Художественным руководителем балета стал Алексей Фадеечев, постоянный партнер ведущей солистки Нины Ананиашвили. Нина Гедевановна правила балом в Большом театре, или «праздником жизни», на котором я очень быстро почувствовала себя чужой: мне не предлагали танцевать ничего, кроме партии Одетты в «Лебедином озере», и то – угождая желанию Васильева.

Никто не ждал возвращения в Большой театр Нины Ананиашвили после долгого отсутствия, связанного с заграничными контрактами и серьезной травмой. Похоже, что Владимир Васильев тоже не ожидал ее появления, иначе он не пригласил бы меня на положение примы-балерины театра. Нина сразу взяла власть в театре в свои руки и начала распоряжаться судьбами балетных артистов. Моей – в первую очередь.

Вместо партий моего репертуара новый директор труппы стал предлагать мне роли второго плана.

Возмущенная Екатерина Максимова отправилась к Фадеечеву отстаивать мои права. Оставаясь в репетиционном зале, я с большим волнением ждала результата ее похода. Максимова вошла в зал совсем в другом настроении: она выглядела подавленной и удрученной. Из ее объяснений, почему я должна согласиться с требованиями директора, я сделала для себя очень печальный вывод: пригласивший меня Васильев теряет власть в театре.

Вскоре и сам Владимир Викторович, встретившись со мной в коридоре театра, сказал, стараясь не смотреть мне в глаза, что если он будет выполнять данные мне обещания, то пострадает сам. Васильев уговаривал меня подождать, пока изменится ситуация в театре, уверяя меня, что я еще все успею станцевать, потому что у меня вся жизнь впереди, ведь мне всего двадцать два года.

Я все поняла. Но с горечью вспоминала, с каким энтузиазмом он вместе с Екатериной Максимовой совсем недавно рисовал мне блестящие перспективы, которые откроются передо мной в его театре. И все-таки я хочу сказать им обоим огромное спасибо. Они не оставили меня сразу. Еще целый сезон Екатерина Сергеевна репетировала со мной. Эти репетиции и общение с ней я очень ценила. Они были для меня и школой мастерства, и школой жизни в театре.

Изменение моего статуса в театре имело для меня множество бедственных последствий. Прежде всего, отняв спектакли, меня лишили гонораров, которые обеспечивали бы вполне достойную жизнь. Оставалась гарантированная всем артистам балета зарплата в сто долларов.

Моя занятость в репертуаре Большого театра оказалась более чем скромной. Обещанный еще в конце прошлого сезона после моего успешного дебюта спектакль «Раймонда» станцевала Ананиашвили.
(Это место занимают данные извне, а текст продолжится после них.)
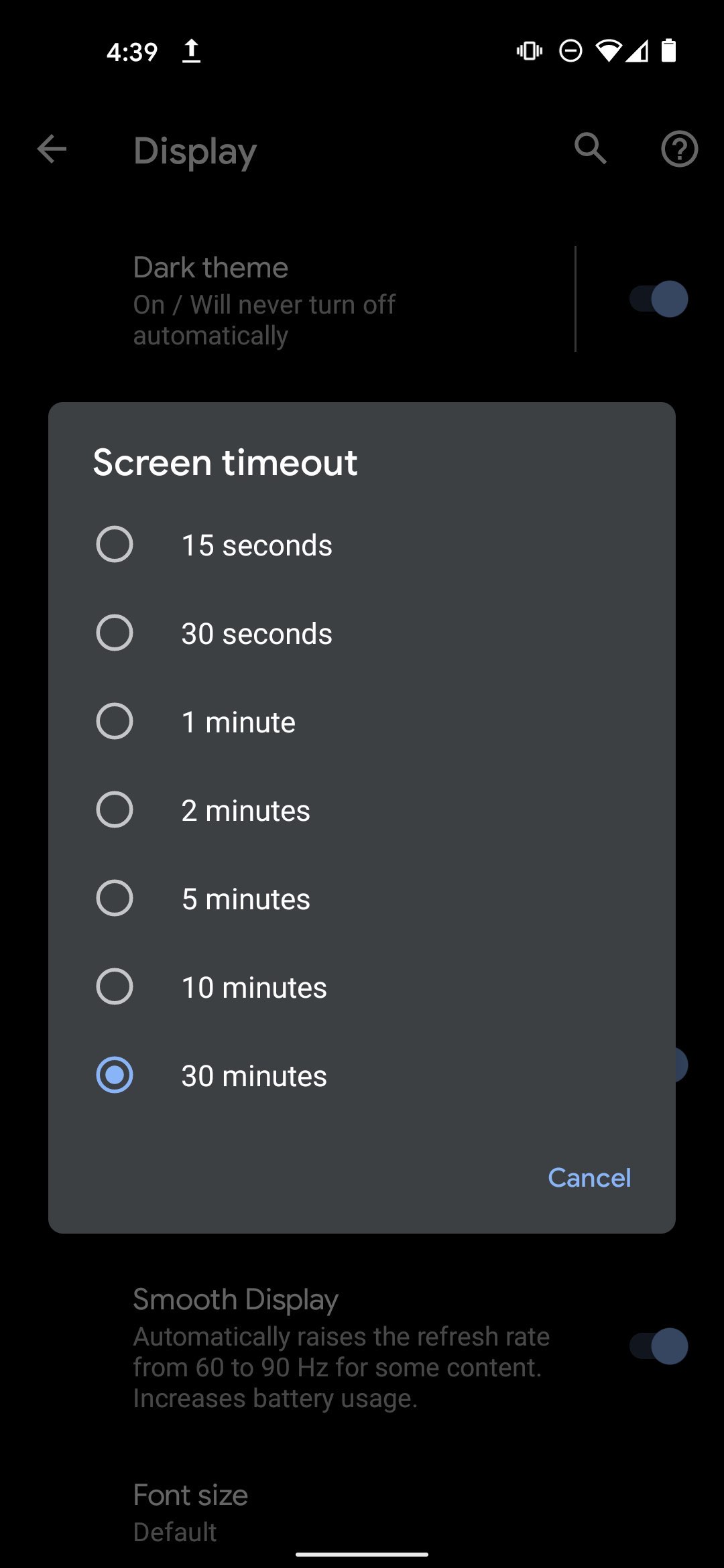Viewport: 724px width, 1568px height.
Task: Select the 1 minute screen timeout
Action: [238, 721]
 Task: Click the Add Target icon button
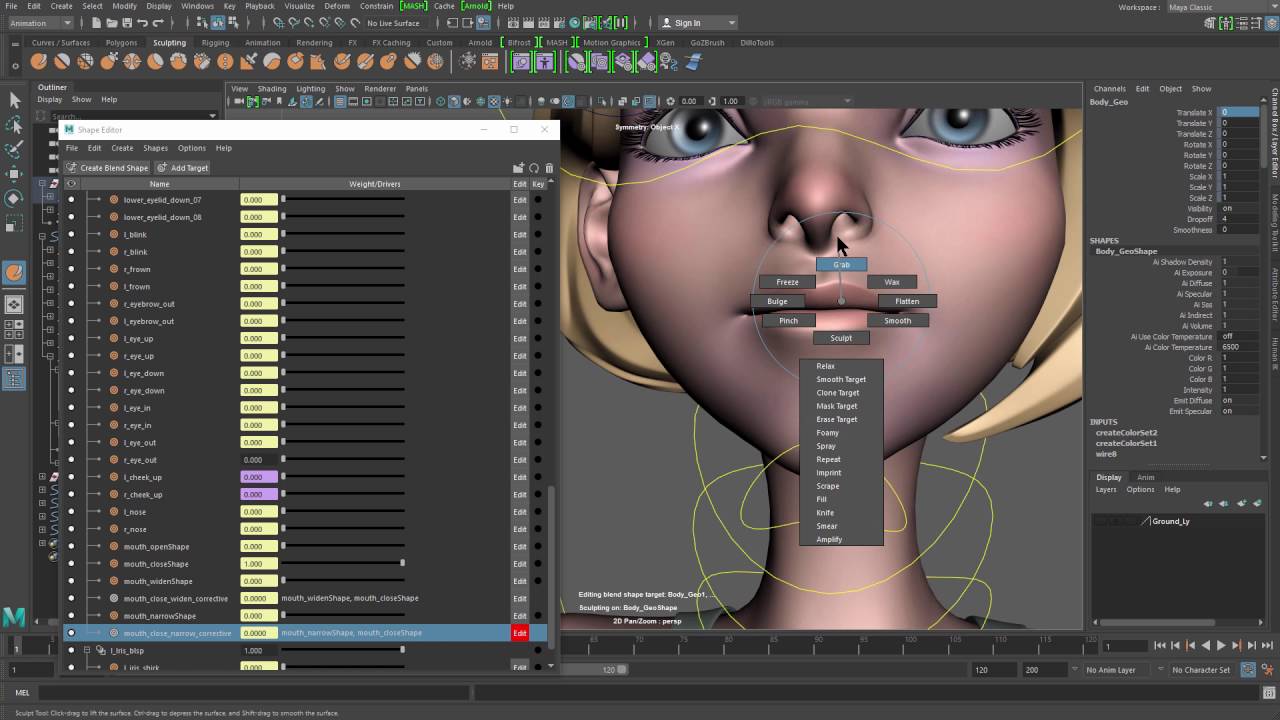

Оставалось «Лебединое озеро» по версии Васильева. Я успела полюбить этот балет и свою роль Царевны-Лебедь.

Нужно сказать, что этот балет Васильева не сразу был принят публикой и критиками. Кардинальные изменения классического сюжета и хореографии далеко не всем пришлись по душе. Васильев искал исполнительницу главной роли, которая более всего соответствовала бы его замыслу и позволила бы ярче и убедительнее донести его до зрителей. Мне повезло стать этой балериной. Во всяком случае, так говорили Васильев и Максимова. Спектакль явно начал нравиться публике. Особенный успех балет имел на гастролях в Лондоне и во Франкфурте-на-Майне. В лондонском театре «Колизеум» был настоящий переаншлаг. Сам художественный директор Большого театра и постановщик этого спектакля Владимир Васильев не смог попасть в зрительный зал. Моей маме повезло – ей достался входной билет, весь спектакль она просидела на ступеньках последнего яруса и была совершенно счастлива. Она наблюдала, как бушевал от восторга зрительный зал, и очень сожалела, что в зале нет Владимира Викторовича и что он не может почувствовать в полной мере грандиозность своего успеха.

Такой же успех ожидал «Лебединое озеро» Васильева и во Франкфурте-на-Майне. Перед началом гастролей состоялась пресс-конференция. Владимир Викторович попросил меня сказать несколько слов о балете и о моей героине. Я попыталась передать очарование этого сказочного романтического спектакля и свое понимание образа Царевны-Лебедь как воплощения прекрасной русской души. Мои слова были переведены на немецкий язык и напечатаны в буклете, посвященном нашим гастролям.

В репертуарном плане Большого театра «Лебединое озеро» Васильева с моим участием значилось всего два раза – в сентябре и в конце ноября.

Что касается «Баядерки», которую я станцевала в начале декабря, то мне ее дали только в связи с приездом из Лондона импресарио, которые просматривали спектакли и исполнителей для предстоящих гастролей. И это было все! До самого Нового года!

Для любой балерины такая нагрузка слишком мала, чтобы сохранить профессиональную форму. Я поняла, что должна рассчитывать только на себя и искать выход из создавшегося положения. К счастью, администрация театра не препятствовала своим артистам ездить на гастроли по личным контрактам. Это было моим спасением!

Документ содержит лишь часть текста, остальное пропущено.